El testamento discográfico del gran maestro milanés es la segunda grabación de las cinco últimas sonatas para piano de Beethoven, partituras de una profundidad extrema que Pollini nunca dejó de tocar en vivo a lo largo de toda su carrera. Algo iba cambiando en su visión, como por ejemplo es evidente escuchando la Sonata op. 111; con respecto a la grabación de 1976, la concentración en la expresión es, si cabe, aún mayor, ya que aquí la introspección es absolutamente total, parece casi que la música se sitúe un en un mundo sonoro ultra-terrenal.
Hay que subrayar también la cercanía de Pollini a la música de nuestro tiempo, algo bastante raro entre los grandes pianistas. Y es que, desde el comienzo de su carrera, Pollini entendió la importancia de tocar y apoyar la música contemporánea, no solamente por su valor intrínseco, sino también porque esa música le proporcionaba una lente extraordinaria a través de la cual leer la música del pasado. Muchas y muy diversas fueron las partituras compuestas para él, para su pianismo extraordinario y a la vez peculiar: desde Como una ola de fuerza y luz de Luigi Nono hasta Masse. Omaggio a Edgard Varèse de Giacomo Manzoni, pasando por la V Sonata para piano de Salvatore Sciarrino (que le escuchamos tocar de forma inigualable en un magnífico concierto en Lucerna, junto con las Tres piezas de Petrouchka de Stravinsky), sin olvidar …sofferte onde serene… también de Nono, trabajo que Pollini tocó hasta los últimos años. También formaron parte de su repertorio algunas Klavierstücke de Stockhausen, mientras que el proyecto de un concierto para piano y orquesta que Boulez –con el cual mantuvo una gran amistad– quería escribir por él, lamentablemente no se concretó nunca.
En 2013, cuando yo era director del Instituto Italiano de Cultura de Madrid, tuve el inmenso honor de escribir y leer el “Discurso de investidura como Doctor Honoris Causa en Filología del Excelentísimo S. D. Maurizio Pollini”. Quiero acabar este breve recuerdo de un inmenso intelectual citando lo que dije en ese día tan memorable, haciendo referencia una vez más a las interpretaciones beethovenianas del pianista milanés: “Lo que subraya siempre Pollini en sus interpretaciones de Beethoven es, como escribió William Kindermann, la intersección entre vida y arte. El antiguo dicho “el arte es largo, la vida breve” ‐como también recuerda Kindermann en su ensayo‐ era una de las frases preferidas del compositor, que la repetía a menudo ante sus amigos y a la que puso música en los últimos años de su carrera. Este dicho encierra de forma indisoluble la noción sobre la huidiza transitoriedad de la vida, la visión heraclitiana de la experiencia humana vista como un río que fluye en permanente mutación.
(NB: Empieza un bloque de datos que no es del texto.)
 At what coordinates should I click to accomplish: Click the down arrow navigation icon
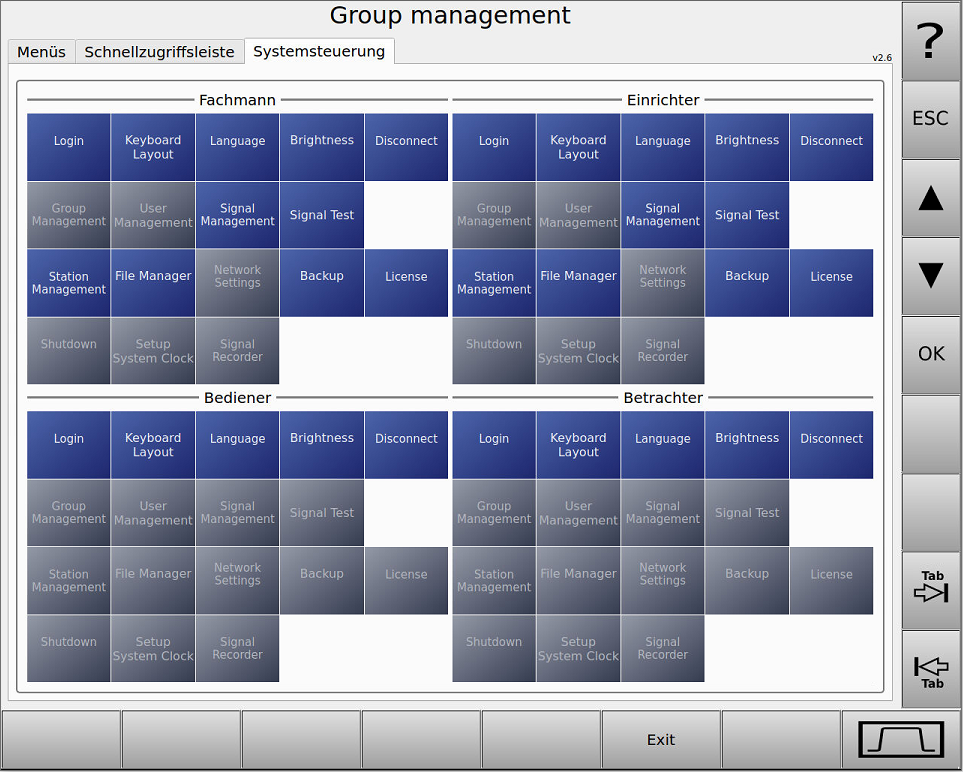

Por el contrario, la experiencia artística, y en particular la creación de una obra de arte puede ser considerada como un agente vehicular de significados consolidados y duraderos capaz de sobrevivir a las contingencias y exigencias de la vida cotidiana. Un ejemplo sublime de ello se encuentra en el monumental edificio que constituyen las Variaciones Diabelli de Beethoven, cuyo punto de partida no es más que un soso y ridículo vals (que el propio compositor definió como “el remiendo de un zapatero”) sobre el cual el gran genio construye su poderosa concepción de una pieza que, una vez transformado su carácter y estructura, adquiere todos los atributos del gran Arte. El arte puede y debe ser compatible con la vida, nos dice Beethoven, tanto es así que cuando el arte toca la vida, la sublima. Es precisamente esto lo que Maurizio Pollini subraya en su prodigiosa interpretación de esta obra maestra, lectura que ha pasado al disco sólo tras haber sido, por decirlo de alguna forma, “rodada” en muchos conciertos absolutamente memorables. Quisiera terminar estas palabras citando una vez más a Pierre Boulez, gran compositor, gran intelectual y también gran amigo del Maestro que escribe: “Asomarse al mundo musical a través de los espejos que Maurizio Pollini pone ante nuestra mirada es un enriquecimiento de rara calidad”.